━━━ PASSAGE PROVIDED
Latrellva JOHNSON, Appellant, v. COMMONWEALTH of Kentucky, Appellee.
Latrellva Johnson appeals from a judgment of the Fayette Circuit Court wherein he was convicted and sentenced to ten years in prison for drug offenses and for being a first-degree persistent felony offender (PFO). He also appeals from the trial court's order directing that cash seized from him be forfeited. The three issues raised on appeal involve the prior convictions supporting the PFO charge, the sufficiency of the evidence supporting the primary charge, and the sufficiency of the evidence supporting the forfeiture of the seized cash. We affirm in part, reverse in part, and remand.
During the late hours of November 17, 2005, Lexington police officers received a tip that someone selling cocaine at Keeneland Racetrack was staying at Room 211 of Knights Inn. Officers Duane, Shirley, Bean, and Iddings of the Lexington police department arrived at Knights Inn around midnight and proceeded to do a “knock and talk” investigation at Room 211. Johnson answered the door and consented to the officers' request to enter. Johnson lived in Florida and worked for Brookledge Horse Transportation as a groomer/attendant. While working for Brookledge, he traveled to Kentucky to work at the Keeneland horse sales. Another male, Jason Rich, was also in the room. The officers requested permission to search the room for illegal drugs, and Officer Duane testified that Johnson gave his consent.2
Officer Shirley found a prescription bottle containing crack cocaine and a small bag of powder cocaine in a red plaid shirt. He also found a large amount of cash in two wallets located in the box springs of Johnson's bed and in a sock in Johnson's suitcase. Officer Duane found a bag of marijuana under Rich's bed, and Rich admitted that the marijuana was his. Officer Duane also found a bag containing a Chore Boy scrubber, which is sometimes used in crack pipes, under the sink.
In total, the officers discovered 31.1 grams of crack cocaine, 6.6 grams of powder cocaine, the bag of marijuana, and $7,698 in cash. Johnson admitted that the cocaine was his, but he claimed that he had found it when he was walking to a Subway restaurant near the hotel. As for the cash, Johnson's uncle from Florida testified at trial that he had given Johnson $4,500 in late October, just before Johnson had left for Kentucky, to buy a truck.
A Fayette County grand jury indicted Johnson on charges of first-degree trafficking in a controlled substance (cocaine), possession of drug paraphernalia, and first-degree PFO. A police detective testified at trial that the crack cocaine had a street value of $3,080 ($20 per rock for 154 rocks) and that the powder cocaine had a street value of $250-300. He also testified that, in his opinion, Johnson was a mid-level dealer.
━━━━━━
▶ EXERCISE GOAL
Continue the court opinion on Johnson's appeal above, starting right after its final sentence.
━━━ EXTRACTED INFORMATION
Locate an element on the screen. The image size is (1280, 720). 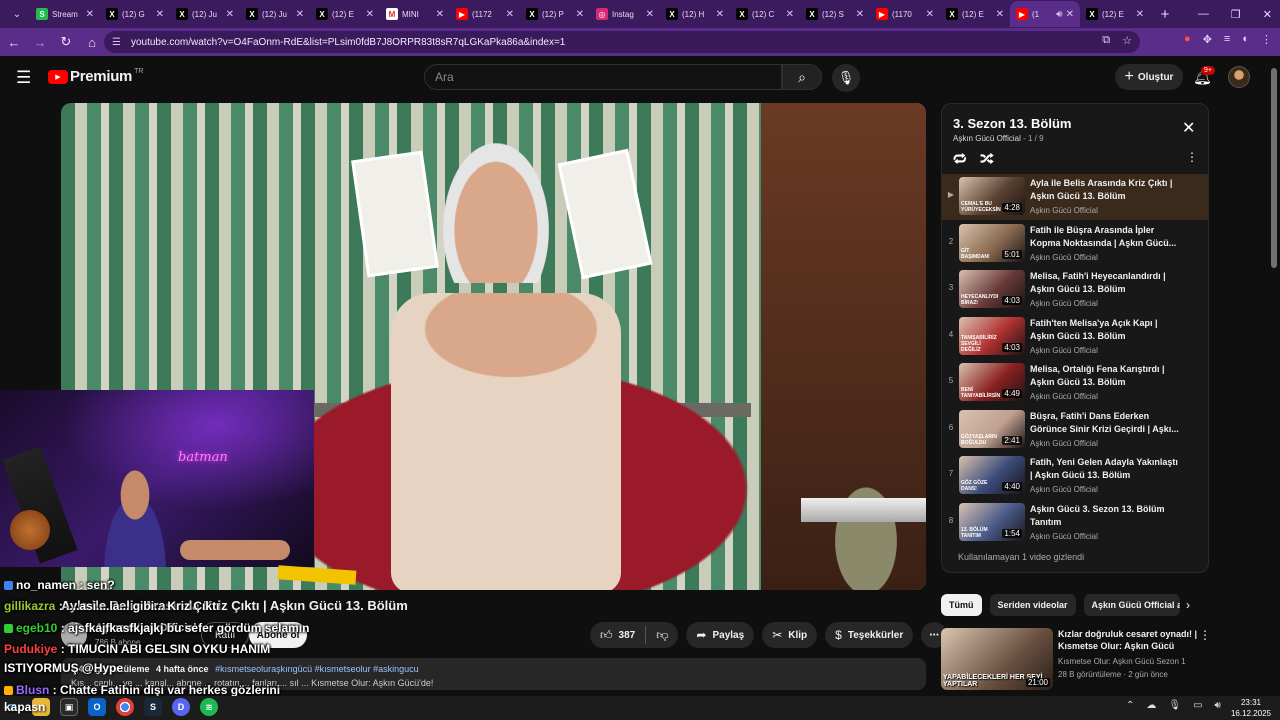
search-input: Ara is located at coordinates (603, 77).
━━━━━━
━━━ EXTRACTED INFORMATION
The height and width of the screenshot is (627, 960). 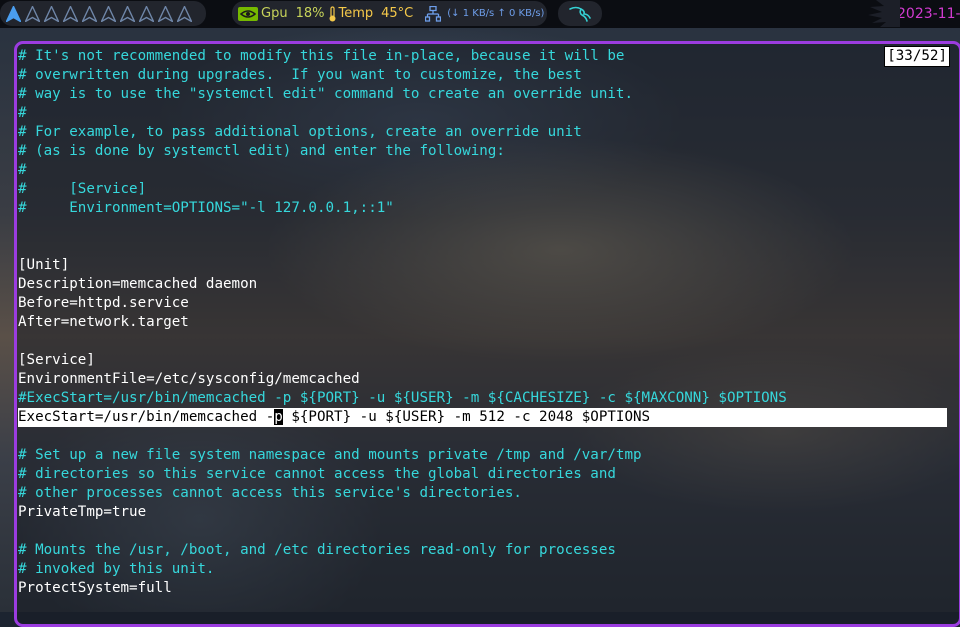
━━━━━━
━━━ EXTRACTED INFORMATION
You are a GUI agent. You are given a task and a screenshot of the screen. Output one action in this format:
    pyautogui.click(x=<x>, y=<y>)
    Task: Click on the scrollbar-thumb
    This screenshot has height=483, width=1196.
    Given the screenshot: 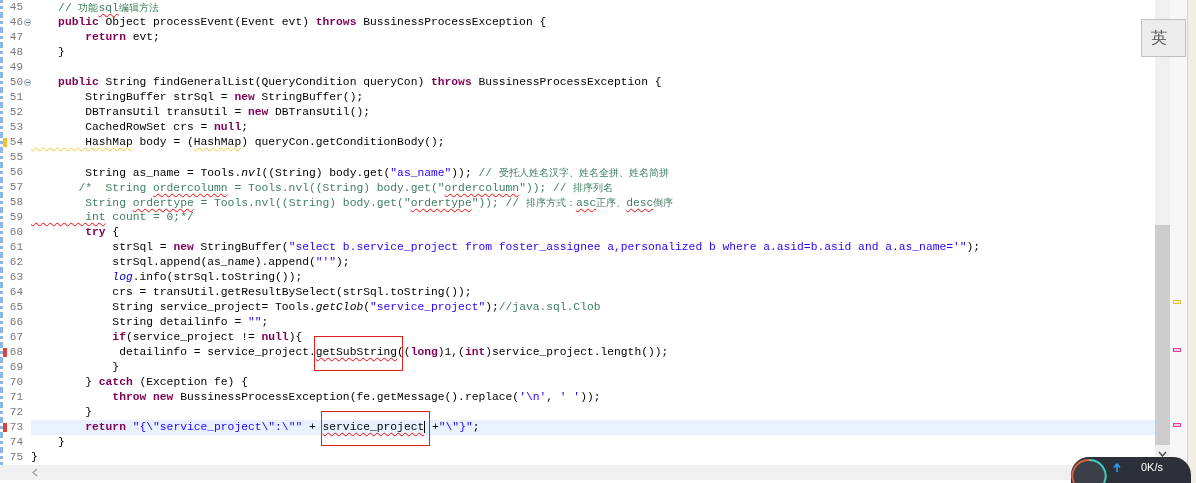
━━━━━━
▶ WRITTEN RESPONSE
Following a trial, the jury found Johnson guilty of all charges. The court sentenced Johnson to seven years on the trafficking charge, enhanced to ten years due to his PFO status. He was sentenced to time served on the misdemeanor charge of possession of drug paraphernalia. This appeal followed.
Johnson's first argument is that the trial court erred by not dismissing the PFO charge. Based on evidence in the sentencing phase of the trial that Johnson had two prior felony cases in Florida, the jury found him guilty of first-degree PFO and enhanced his sentence for trafficking in a controlled substance from seven years to ten years. Johnson contends that the two prior offenses upon which the Commonwealth relied in prosecuting him did not qualify for use under the PFO statute.
The prior offenses, for trafficking in a controlled substance and possession of a controlled substance, occurred in Marion County, Florida. In case 00-4394, the Florida court withheld adjudication of guilt and sentenced Johnson to sixty days confinement but suspended the sentence for a period of sixty days. Johnson was also required to pay fines and costs. In cases 02-0580 and 02-3879, the court withheld adjudication of guilt and sentenced Johnson to drug offender probation for a period of three years. No sentence of incarceration, either to be served or suspended, was imposed. Again, Johnson was required to pay fines and costs.
Johnson's argument is twofold. First, he argues that he did not qualify to be prosecuted as a first-degree PFO because he did not receive a sentence of one year or more in any of the cases. Second, he argues that he did not qualify to be prosecuted as a first-degree PFO because he was never found to be guilty of any of the offenses for which he was charged in Florida.
Kentucky Revised Statutes (KRS) 532.080(3) states in part:
A persistent felony offender in the first degree is a person who is more that twenty-one (21) years of age and who stands convicted of a felony after having been convicted of two (2) or more felonies, or one (1) or more felony sex crimes against a minor as defined in KRS 17.500, and now stands convicted of any one (1) or more felonies. As used in this provision, a previous felony conviction is a conviction of a felony in this state or conviction of a crime in any other jurisdiction provided:
(a) That a sentence to a term of imprisonment of one (1) year or more or a sentence to death was imposed therefor[.]
In denying Johnson's motion to dismiss the PFO charge, the trial court reasoned that the offenses for which Johnson was convicted were felonies under Florida law and were punishable by imprisonment exceeding one year. The court further reasoned that under Florida law, a sentence of probation without an adjudication of guilt qualifies as a prior conviction.
In response to Johnson's arguments, the Commonwealth contends that “the only relevant issue is whether the prior convictions were for felony offenses, thus making the defendant subject to imprisonment for one (1) year or more.” The Commonwealth also states that since both offenses in Florida are felonies under Kentucky law, then “both convictions were proper for sentence enhancement usage per KRS 532.080.”
Much of the controversy on this issue concerns the interpretation of several Kentucky cases. The cases are James v. Commonwealth, 647 S.W.2d 794 (Ky.1983), overruled on other grounds by James v. Kentucky, 466 U.S. 341, 104 S.Ct. 1830, 80 L.Ed.2d 346 (1984); Ware v. Commonwealth, 47 S.W.3d 333 (Ky.2001); and Commonwealth v. Davis, 728 S.W.2d 532 (Ky.1987).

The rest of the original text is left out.